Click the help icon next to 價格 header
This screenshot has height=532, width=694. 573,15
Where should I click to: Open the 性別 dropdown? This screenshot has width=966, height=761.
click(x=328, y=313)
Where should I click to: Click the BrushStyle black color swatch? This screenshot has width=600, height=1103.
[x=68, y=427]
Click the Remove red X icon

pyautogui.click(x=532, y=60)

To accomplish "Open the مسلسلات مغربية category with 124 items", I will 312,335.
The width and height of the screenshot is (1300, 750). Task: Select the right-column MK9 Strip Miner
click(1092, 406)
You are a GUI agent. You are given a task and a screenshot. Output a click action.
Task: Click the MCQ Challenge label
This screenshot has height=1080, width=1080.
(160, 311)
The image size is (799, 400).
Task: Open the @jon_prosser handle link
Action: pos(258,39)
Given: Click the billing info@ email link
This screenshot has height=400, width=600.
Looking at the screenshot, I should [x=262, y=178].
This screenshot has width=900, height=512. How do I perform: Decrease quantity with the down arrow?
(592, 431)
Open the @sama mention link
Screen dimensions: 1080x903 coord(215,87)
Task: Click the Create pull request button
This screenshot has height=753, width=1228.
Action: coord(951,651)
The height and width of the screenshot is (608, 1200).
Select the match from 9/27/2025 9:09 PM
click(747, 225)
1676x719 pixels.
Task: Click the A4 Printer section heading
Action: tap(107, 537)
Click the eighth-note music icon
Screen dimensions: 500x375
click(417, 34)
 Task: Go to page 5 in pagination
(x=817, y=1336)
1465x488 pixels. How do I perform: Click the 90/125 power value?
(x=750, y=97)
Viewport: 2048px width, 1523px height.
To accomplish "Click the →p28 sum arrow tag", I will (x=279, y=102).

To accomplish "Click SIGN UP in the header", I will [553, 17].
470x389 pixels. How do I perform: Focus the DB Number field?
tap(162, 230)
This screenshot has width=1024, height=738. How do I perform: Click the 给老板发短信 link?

Stated task> Format the entries as a numbered list, running from the first line of the entries up to and including the line that contains "Looking at the", and leave out any blank lines.

Response to the task>
1. Click the help icon next to 價格 header
2. This screenshot has height=532, width=694. 573,15
3. Where should I click to: Open the 性別 dropdown? This screenshot has width=966, height=761.
4. click(x=328, y=313)
5. Where should I click to: Click the BrushStyle black color swatch? This screenshot has width=600, height=1103.
6. [x=68, y=427]
7. Click the Remove red X icon
8. pyautogui.click(x=532, y=60)
9. To accomplish "Open the مسلسلات مغربية category with 124 items", I will 312,335.
10. The width and height of the screenshot is (1300, 750). Task: Select the right-column MK9 Strip Miner
11. click(1092, 406)
12. You are a GUI agent. You are given a task and a screenshot. Output a click action.
13. Task: Click the MCQ Challenge label
14. This screenshot has height=1080, width=1080.
15. (160, 311)
16. The image size is (799, 400).
17. Task: Open the @jon_prosser handle link
18. Action: pos(258,39)
19. Given: Click the billing info@ email link
20. This screenshot has height=400, width=600.
21. Looking at the screenshot, I should [x=262, y=178].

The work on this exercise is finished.